The other point the Applicants raised is that the Plaintiffs have filed this case despite having filed another case being HCCC No. 1054 of 2004 against the Applicants based on the same claim which case was dismissed and whose appeal was unsuccessful. From the pleadings annexed by the Applicants, I can see that none of the 3 Applicants were a party to that suit. Further, the Defendant was not a party to that suit. Clearly, this point fails on that account. Further, the suit having been dismissed by the court for want of prosecution falls in the category contemplated by Order 12 Rule 6 of the Civil Procedure Rules, 2010 and cannot be deemed to be res judicata as the suit was not heard and decided on its merits. A fresh suit could be filed and this is what the Plaintiffs did.
The Applicants further contend that the Plaintiffs failed to disclose to the court the existence of another case being HCCC No. 326 of 2011 between the same parties which was withdrawn. To this I would say that no law or court decision has been given to show that the withdrawal of that suit constitutes a bar to filing the present suit.
The other ground upon which the Applicants seek for the Amended Originating Summons to be dismissed is that it does not disclose any reasonable cause of action. In the case of DT Dobie & Co (Kenya) Ltd vs. Muchina [1982] KLR 1 Madan J held that,
“The court ought to act very cautiously and carefully and consider all facts of the case without embarking upon a trial thereof before dismissing a case for not disclosing a reasonable cause of action or being otherwise an abuse of the process of the court… No suit ought to be summarily dismissed unless it appears so hopeless that it plainly and obviously discloses no reasonable cause of action and is so weak as to be beyond redemption and incurable by amendment.

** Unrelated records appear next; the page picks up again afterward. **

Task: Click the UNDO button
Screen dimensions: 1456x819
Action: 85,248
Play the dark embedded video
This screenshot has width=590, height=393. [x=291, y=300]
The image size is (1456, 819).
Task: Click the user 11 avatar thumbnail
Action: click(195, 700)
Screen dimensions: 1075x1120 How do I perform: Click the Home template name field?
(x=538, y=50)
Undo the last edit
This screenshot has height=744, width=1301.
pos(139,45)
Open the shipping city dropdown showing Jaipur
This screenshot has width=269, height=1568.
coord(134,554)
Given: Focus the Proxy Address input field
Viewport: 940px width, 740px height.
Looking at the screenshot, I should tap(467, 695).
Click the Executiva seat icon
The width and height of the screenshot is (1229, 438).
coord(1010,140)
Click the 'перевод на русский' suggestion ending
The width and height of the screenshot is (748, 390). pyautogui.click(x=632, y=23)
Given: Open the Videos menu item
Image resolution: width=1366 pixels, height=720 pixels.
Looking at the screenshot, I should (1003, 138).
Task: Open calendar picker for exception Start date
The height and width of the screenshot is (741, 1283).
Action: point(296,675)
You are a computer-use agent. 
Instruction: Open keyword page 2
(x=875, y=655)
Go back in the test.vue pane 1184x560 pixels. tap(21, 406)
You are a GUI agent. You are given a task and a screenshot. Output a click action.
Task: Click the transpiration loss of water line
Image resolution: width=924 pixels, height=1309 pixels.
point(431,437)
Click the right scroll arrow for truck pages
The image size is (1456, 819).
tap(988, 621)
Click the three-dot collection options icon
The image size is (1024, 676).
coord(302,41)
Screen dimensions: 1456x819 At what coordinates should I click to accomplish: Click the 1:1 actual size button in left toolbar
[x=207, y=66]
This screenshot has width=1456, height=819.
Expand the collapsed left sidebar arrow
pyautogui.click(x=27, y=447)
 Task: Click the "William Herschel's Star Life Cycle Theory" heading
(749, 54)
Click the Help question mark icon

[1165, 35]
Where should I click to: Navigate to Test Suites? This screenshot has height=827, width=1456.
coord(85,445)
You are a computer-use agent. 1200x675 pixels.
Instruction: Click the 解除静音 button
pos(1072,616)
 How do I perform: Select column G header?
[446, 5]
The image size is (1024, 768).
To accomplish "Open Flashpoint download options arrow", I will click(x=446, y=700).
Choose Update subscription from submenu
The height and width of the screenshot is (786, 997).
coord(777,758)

If a suit shows a mere semblance of a cause of action, provided it can be injected with real life by amendment, it ought to be allowed to go forward for a court of justice ought not to act in darkness without the full facts of a case before it.”
In the present suit, I agree with the Defendant’s submissions that this suit involves a multiplicity of competing interests and allegations over the suit property registered in the Defendant’s name which raise clear triable issues of fact and law which can only be determined after hearing the matter on merit. I find that the pleadings filed herein, including the Amended Originating Summons, raise a reasonable cause of action and should not be struck out.
In light of the foregoing, the Application is hereby dismissed. Costs shall be in the cause.
DELIVERED AND SIGNED AT NAIROBI THIS 29TH DAY OF MAY 2015.